Dans le lan­gage com­mun, nous avons pris l’habitude de dis­tinguer la « vie pro­fes­sion­nelle » de la « vie privée ». Le prob­lème, c’est que nous n’avons qu’« une vie ». Notre acharne­ment à vouloir penser l’humain dans le con­texte étroit du « pro­fes­sion­nel » repose sur des pré­sup­posés tout autant caducs que dom­mage­ables. Dans ce monde devenu glob­ale­ment ultra-libéral, y a‑t-il vrai­ment un seul être humain qui vienne tra­vailler pour max­imiser la rémunéra­tion du cap­i­tal ? Per­son­ne. Pour­tant, nous avons mis les êtres en con­cur­rence. Nous avons même créé un « marché de l’emploi » où, qu’on le veuille ou non, tout est fait pour avoir des can­di­dats bien nor­més et par­faite­ment inter­change­ables. La dif­férence a de moins en moins sa place au sein de nos entre­pris­es. Je ne par­le pas ici des com­pé­tences métiers. Au bout du compte, cha­cun ren­tre dans un jeu dans lequel l’objectif est de tir­er égoïste­ment le max­i­mum pos­si­ble à son prof­it, et ce, sou­vent au détri­ment des autres. Au final, cela brise la notion de « groupe humain » et ramène l’entreprise à une « somme d’individus », ce qui est con­traire à la notion même d’une entre­prise. Si nous devions offrir des out­ils issus des Soft Skills à de telles per­son­nes, au ser­vice de quoi les met­traient-ils ? De leur car­rière, très prob­a­ble­ment, et non au ser­vice des autres. L’entreprise porte donc une lourde respon­s­abil­ité dans le choix des can­di­dats à des for­ma­tions en Soft Skills, car c’est offrir de la force à tra­vers des moyens poten­tielle­ment manip­u­la­toires à des per­son­nes qui, selon leurs incli­naisons, les met­tront au ser­vice de l’évolution et de l’épanouissement du plus grand nom­bre, ou au ser­vice de leur pro­pre ascen­sion, avec tous les dégâts poten­tiels que cela sup­pose.

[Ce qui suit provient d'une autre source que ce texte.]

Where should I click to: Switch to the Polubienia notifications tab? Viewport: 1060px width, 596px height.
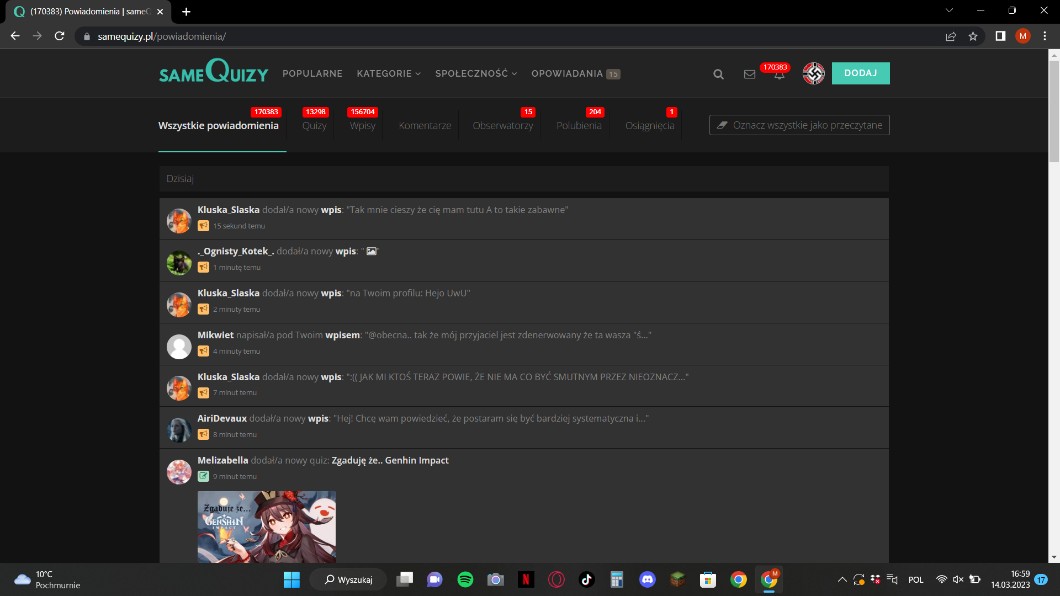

Dans ce cadre, il nous resterait beau­coup d’erreurs stratégiques à abor­der, erreurs qu’on con­tin­ue de vouloir résoudre à tra­vers l’évolution des Soft Skills dans l’entreprise. Mais il ne suf­fit pas de chang­er l’emballage pour qu’un pro­duit décrié devi­enne bon. Avant de vouloir for­mer les gens, peut-être devri­ons-nous œuvr­er à chang­er nos par­a­digmes économiques et pro­fes­sion­nels.